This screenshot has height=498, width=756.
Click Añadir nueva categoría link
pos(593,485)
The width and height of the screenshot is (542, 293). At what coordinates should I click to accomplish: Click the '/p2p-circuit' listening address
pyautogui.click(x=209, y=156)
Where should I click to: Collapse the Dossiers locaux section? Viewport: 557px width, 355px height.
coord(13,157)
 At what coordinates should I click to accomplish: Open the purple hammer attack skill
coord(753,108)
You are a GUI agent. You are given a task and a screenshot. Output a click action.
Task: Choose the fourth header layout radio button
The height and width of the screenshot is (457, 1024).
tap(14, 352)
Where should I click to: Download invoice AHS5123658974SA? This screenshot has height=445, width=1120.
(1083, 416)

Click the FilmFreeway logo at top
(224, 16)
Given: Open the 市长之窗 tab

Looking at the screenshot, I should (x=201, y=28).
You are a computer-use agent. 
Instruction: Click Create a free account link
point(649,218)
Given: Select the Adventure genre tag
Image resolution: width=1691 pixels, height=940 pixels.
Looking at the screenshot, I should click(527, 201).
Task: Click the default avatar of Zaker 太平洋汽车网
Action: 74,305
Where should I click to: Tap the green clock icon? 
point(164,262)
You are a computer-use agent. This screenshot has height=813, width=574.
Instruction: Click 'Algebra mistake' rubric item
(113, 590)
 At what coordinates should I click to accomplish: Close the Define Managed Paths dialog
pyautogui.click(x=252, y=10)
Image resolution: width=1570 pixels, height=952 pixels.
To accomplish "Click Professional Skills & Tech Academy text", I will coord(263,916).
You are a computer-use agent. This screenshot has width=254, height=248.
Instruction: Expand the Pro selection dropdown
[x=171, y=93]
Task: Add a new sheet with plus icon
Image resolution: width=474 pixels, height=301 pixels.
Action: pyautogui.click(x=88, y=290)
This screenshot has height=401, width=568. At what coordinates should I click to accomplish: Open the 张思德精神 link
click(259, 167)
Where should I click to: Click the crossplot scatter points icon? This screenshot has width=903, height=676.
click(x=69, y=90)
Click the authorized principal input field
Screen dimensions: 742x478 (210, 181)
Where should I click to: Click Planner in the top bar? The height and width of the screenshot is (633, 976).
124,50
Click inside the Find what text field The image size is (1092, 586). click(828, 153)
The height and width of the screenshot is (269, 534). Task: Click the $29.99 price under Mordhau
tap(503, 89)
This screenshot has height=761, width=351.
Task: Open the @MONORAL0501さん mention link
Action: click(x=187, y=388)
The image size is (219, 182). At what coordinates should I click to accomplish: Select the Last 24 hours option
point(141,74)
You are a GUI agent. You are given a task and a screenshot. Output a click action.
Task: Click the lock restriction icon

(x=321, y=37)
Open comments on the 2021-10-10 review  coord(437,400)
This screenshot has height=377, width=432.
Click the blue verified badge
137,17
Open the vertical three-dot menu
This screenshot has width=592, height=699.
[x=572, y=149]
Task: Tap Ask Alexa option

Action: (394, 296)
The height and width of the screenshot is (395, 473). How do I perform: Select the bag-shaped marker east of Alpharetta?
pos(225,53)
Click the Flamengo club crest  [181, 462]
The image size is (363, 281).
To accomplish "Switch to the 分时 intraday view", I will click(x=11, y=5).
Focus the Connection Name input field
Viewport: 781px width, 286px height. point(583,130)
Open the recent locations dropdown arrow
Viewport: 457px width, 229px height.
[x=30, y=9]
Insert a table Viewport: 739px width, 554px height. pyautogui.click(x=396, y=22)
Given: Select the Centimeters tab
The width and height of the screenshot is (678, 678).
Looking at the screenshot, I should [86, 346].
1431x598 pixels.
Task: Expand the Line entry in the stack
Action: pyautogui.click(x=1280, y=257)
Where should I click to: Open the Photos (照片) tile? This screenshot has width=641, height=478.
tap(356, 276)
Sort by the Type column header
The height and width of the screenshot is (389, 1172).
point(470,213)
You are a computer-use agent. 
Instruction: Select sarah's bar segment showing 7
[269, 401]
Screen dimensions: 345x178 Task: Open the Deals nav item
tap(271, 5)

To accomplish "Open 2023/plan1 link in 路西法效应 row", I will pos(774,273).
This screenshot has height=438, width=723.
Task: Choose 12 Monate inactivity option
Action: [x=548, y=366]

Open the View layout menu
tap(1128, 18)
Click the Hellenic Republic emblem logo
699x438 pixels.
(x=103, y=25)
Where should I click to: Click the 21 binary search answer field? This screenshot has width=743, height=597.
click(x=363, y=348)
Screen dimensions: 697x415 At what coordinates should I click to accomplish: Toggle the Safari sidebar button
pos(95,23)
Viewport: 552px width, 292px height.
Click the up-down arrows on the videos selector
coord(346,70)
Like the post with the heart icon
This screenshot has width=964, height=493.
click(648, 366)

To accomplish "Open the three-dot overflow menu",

* * * * * * *

- _TASK INSTRUCTIONS_:
For the listing above, print only the lines starting at the line containing "Click the authorized principal input field" and ending at the line containing "Click inside the", exactly, both included.

- _RESULT_:
Click the authorized principal input field
Screen dimensions: 742x478 (210, 181)
Where should I click to: Click Planner in the top bar? The height and width of the screenshot is (633, 976).
124,50
Click inside the Find what text field The image size is (1092, 586). click(828, 153)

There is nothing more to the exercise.